## start Listed entries

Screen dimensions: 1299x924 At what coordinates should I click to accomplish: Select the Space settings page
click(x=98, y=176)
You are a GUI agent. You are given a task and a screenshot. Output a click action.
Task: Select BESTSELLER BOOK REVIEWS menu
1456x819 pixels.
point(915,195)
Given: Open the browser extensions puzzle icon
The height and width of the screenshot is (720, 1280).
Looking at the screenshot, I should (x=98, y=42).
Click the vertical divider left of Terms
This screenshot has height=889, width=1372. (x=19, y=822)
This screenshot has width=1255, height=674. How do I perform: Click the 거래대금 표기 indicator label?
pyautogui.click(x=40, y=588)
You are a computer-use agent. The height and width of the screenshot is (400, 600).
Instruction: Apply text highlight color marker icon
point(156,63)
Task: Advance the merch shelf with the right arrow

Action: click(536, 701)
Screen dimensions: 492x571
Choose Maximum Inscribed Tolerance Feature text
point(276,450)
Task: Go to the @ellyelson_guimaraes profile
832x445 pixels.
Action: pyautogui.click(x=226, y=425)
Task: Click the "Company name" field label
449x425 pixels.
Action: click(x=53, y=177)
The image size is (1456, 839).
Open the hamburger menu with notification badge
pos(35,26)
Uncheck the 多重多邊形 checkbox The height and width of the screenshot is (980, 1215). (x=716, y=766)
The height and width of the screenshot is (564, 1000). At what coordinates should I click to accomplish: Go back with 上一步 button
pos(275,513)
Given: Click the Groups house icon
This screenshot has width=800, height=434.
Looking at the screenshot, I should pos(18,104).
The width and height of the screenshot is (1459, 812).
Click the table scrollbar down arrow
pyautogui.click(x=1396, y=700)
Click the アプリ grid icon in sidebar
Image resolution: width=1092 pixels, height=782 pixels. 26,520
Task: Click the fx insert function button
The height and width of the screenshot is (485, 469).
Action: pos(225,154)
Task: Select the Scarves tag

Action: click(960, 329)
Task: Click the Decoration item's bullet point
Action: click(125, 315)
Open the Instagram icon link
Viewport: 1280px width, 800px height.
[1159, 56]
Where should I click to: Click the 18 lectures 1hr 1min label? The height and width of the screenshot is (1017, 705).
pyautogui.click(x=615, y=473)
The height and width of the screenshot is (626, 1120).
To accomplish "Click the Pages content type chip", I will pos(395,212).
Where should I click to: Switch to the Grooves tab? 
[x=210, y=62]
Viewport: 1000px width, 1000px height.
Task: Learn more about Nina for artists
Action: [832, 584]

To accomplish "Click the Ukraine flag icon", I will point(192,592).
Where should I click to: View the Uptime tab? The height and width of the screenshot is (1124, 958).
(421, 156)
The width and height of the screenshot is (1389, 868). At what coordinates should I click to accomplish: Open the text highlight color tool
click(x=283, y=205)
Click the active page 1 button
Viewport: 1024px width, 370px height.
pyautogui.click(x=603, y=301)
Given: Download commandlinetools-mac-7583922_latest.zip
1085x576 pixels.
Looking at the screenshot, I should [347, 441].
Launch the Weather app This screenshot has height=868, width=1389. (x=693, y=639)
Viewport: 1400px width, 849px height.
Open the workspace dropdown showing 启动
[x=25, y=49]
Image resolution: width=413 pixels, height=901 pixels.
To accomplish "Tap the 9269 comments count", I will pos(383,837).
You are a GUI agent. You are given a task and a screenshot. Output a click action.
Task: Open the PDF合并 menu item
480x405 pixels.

## end Listed entries

### What to work on
Reproduce the data above word for word, from its first line up to and including the line that contains "Uncheck the 多重多邊形".

### Answer to the exercise
Screen dimensions: 1299x924 At what coordinates should I click to accomplish: Select the Space settings page
click(x=98, y=176)
You are a GUI agent. You are given a task and a screenshot. Output a click action.
Task: Select BESTSELLER BOOK REVIEWS menu
1456x819 pixels.
point(915,195)
Given: Open the browser extensions puzzle icon
The height and width of the screenshot is (720, 1280).
Looking at the screenshot, I should (x=98, y=42).
Click the vertical divider left of Terms
This screenshot has height=889, width=1372. (x=19, y=822)
This screenshot has width=1255, height=674. How do I perform: Click the 거래대금 표기 indicator label?
pyautogui.click(x=40, y=588)
You are a computer-use agent. The height and width of the screenshot is (400, 600).
Instruction: Apply text highlight color marker icon
point(156,63)
Task: Advance the merch shelf with the right arrow

Action: click(536, 701)
Screen dimensions: 492x571
Choose Maximum Inscribed Tolerance Feature text
point(276,450)
Task: Go to the @ellyelson_guimaraes profile
832x445 pixels.
Action: pyautogui.click(x=226, y=425)
Task: Click the "Company name" field label
449x425 pixels.
Action: click(x=53, y=177)
The image size is (1456, 839).
Open the hamburger menu with notification badge
pos(35,26)
Uncheck the 多重多邊形 checkbox The height and width of the screenshot is (980, 1215). (x=716, y=766)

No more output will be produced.